- What you need to do: Every line of the entries below from the one containing "You are a computer-use agent. Image" to the one containing "Screen dimensions: 821x571", both ends included, must be written out exactly. No other line belongs in the answer.
(Entries shown begins)
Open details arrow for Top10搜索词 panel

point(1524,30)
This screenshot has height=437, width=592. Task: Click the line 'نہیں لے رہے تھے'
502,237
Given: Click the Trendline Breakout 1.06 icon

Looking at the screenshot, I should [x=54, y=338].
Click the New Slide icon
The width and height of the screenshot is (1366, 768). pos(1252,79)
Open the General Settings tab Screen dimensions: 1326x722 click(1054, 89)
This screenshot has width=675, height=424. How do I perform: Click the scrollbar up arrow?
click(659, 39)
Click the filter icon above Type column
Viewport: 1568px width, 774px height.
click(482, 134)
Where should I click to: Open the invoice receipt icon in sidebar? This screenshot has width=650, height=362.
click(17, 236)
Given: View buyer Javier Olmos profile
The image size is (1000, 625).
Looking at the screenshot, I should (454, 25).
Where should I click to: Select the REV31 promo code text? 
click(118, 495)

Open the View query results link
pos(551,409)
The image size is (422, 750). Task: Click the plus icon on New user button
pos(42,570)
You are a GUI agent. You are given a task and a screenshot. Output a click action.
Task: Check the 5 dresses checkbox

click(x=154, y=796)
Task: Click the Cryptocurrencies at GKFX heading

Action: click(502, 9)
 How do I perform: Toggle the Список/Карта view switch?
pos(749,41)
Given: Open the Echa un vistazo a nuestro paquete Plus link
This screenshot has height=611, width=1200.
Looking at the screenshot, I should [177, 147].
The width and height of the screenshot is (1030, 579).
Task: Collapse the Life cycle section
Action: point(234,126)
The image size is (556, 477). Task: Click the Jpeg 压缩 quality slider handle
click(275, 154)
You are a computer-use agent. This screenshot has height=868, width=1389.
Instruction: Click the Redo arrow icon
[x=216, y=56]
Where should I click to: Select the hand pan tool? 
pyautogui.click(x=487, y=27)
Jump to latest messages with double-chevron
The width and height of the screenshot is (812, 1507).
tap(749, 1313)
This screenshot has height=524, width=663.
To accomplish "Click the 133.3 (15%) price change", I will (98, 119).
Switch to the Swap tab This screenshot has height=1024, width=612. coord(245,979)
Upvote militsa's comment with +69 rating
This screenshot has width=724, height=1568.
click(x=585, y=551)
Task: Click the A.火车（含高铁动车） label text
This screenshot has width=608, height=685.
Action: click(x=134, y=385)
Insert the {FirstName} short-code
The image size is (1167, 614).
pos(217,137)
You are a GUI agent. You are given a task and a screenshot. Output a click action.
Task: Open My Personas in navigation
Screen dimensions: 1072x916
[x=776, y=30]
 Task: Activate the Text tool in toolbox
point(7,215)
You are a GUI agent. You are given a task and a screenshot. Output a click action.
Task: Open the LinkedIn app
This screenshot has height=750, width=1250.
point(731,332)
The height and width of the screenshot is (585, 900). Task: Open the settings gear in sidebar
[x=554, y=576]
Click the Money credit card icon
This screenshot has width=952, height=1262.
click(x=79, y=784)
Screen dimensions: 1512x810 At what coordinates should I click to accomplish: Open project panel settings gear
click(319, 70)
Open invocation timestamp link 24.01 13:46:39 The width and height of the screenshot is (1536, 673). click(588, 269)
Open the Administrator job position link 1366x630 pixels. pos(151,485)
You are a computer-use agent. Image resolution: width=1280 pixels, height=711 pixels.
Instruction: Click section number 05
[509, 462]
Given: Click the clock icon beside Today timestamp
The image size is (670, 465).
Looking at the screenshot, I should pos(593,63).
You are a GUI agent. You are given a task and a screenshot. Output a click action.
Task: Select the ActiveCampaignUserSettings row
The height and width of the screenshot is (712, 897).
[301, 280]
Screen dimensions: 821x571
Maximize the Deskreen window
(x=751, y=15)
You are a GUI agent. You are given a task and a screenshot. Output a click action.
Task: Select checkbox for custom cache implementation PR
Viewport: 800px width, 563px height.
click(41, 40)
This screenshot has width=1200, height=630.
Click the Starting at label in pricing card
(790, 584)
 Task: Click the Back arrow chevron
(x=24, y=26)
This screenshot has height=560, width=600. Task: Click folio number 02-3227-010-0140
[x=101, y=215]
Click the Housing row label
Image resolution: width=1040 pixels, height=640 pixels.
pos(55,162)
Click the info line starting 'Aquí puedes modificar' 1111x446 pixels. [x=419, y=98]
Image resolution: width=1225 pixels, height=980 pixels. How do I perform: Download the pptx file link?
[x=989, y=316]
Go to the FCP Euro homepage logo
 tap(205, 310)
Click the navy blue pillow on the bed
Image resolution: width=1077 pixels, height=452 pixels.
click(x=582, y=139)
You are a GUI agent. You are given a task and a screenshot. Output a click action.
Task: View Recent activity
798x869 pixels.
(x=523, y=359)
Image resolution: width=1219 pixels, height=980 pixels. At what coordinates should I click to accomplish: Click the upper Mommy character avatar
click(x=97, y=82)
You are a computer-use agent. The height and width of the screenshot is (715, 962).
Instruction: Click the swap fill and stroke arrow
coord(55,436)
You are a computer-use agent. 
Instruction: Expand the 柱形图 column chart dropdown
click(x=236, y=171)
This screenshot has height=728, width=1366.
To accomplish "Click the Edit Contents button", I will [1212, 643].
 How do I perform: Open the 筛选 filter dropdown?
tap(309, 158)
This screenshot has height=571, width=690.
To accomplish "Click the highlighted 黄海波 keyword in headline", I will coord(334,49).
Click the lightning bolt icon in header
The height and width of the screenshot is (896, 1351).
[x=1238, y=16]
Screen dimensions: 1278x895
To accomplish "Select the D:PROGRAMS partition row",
(Entries shown ends)
- Response area:
You are a computer-use agent. Image resolution: width=1280 pixels, height=711 pixels.
Instruction: Click section number 05
[509, 462]
Given: Click the clock icon beside Today timestamp
The image size is (670, 465).
Looking at the screenshot, I should pos(593,63).
You are a GUI agent. You are given a task and a screenshot. Output a click action.
Task: Select the ActiveCampaignUserSettings row
The height and width of the screenshot is (712, 897).
[301, 280]
Screen dimensions: 821x571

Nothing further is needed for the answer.